1. Which of the following is a finding in botulism?

a. Diplopia
b. Dysarthria
c. Dry mouth
d. Dysphagia
e. All of the above

2. Which of the following are frequently mistaken for botulism?

a. Guillain-Barré syndrome
b. Myasthenia gravis
c. Lambert-Eaton Syndrome
d. Stroke
e. All of the above

3. Which state has the highest incidence of wound botulism?

a. Texas
b. Arizona
c. California
d. Hawaii
e. None of the above

4. Which of the following is the antibiotic of choice for wound botulism?

a. cephalexin
b. erythromycin
c. vancomycin
d. penicillin
e. None of the above

5. Which population is at highest risk for wound botulism?

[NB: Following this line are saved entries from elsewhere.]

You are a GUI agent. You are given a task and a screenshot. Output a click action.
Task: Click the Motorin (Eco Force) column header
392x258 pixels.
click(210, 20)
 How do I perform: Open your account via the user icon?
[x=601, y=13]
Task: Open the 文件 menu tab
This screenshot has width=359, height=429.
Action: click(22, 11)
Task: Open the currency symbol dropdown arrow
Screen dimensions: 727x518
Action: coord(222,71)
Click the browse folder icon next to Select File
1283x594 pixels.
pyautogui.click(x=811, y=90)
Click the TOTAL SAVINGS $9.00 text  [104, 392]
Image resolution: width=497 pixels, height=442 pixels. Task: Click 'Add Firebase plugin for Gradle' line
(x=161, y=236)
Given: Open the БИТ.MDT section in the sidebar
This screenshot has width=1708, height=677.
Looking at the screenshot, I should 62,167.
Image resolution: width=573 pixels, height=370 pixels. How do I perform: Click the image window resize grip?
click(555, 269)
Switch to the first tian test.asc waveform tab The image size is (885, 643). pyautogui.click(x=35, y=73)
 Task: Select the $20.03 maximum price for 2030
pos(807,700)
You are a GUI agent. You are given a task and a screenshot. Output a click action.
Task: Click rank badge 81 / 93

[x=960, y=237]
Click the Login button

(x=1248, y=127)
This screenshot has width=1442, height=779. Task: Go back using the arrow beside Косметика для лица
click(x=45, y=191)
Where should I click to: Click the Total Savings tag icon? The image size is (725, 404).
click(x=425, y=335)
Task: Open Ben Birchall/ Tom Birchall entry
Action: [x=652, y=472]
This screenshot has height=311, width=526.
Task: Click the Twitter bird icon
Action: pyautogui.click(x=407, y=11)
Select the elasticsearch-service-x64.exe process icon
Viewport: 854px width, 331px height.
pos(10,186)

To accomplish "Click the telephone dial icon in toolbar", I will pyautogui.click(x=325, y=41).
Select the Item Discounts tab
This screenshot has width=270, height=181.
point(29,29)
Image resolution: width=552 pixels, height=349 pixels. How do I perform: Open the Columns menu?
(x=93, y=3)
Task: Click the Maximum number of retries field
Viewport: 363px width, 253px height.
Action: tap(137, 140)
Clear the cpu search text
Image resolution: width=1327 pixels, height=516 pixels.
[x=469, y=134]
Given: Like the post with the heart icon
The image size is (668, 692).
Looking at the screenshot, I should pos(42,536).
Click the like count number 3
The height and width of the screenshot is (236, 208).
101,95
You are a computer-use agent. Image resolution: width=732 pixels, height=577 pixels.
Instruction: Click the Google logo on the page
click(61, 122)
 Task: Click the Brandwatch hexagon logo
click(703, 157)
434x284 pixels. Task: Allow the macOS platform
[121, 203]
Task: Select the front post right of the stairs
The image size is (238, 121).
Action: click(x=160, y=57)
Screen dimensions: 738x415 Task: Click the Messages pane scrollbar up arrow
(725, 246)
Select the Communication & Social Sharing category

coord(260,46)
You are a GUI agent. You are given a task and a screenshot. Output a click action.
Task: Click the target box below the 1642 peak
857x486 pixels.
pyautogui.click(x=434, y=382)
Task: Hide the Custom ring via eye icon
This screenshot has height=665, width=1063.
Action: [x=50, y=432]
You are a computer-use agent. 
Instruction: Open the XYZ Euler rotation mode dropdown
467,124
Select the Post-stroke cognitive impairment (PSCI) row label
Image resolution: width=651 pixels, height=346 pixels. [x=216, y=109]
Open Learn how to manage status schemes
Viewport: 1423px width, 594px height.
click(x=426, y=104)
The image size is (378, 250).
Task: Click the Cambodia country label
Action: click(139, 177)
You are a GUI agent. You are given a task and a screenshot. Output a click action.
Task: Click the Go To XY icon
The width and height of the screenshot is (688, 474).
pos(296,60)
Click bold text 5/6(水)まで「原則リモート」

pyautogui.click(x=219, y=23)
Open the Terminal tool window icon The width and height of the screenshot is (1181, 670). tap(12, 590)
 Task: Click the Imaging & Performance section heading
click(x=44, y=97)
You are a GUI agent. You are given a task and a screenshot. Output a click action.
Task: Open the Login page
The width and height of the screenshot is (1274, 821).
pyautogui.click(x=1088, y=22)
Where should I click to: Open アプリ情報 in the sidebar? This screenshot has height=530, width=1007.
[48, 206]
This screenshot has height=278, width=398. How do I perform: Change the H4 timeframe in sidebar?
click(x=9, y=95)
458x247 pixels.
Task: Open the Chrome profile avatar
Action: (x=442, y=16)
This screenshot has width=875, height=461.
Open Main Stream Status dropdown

a. Subcutaneous, injection drug abusers of black tar heroin
b. Coal miners
c. Mechanics
d. Welders with exposure to acetylene
e. None of the above

Answers

 

1. Answer e.
Botulism causes all of these "D'": dysphagia, dysarthria, diplopia, and dry mouth

2. Answer e
All of these can mimic botulism.

3. Answer c.
Over 75% of all cases are found in California.

4. Answer d.
While its efficacy is debated, penicillin is considered the drug of choice for botulism.

5. Answer e.
All but one of the recent (>10 years) of wound botulism has occurred in injection drug abusers of heroin.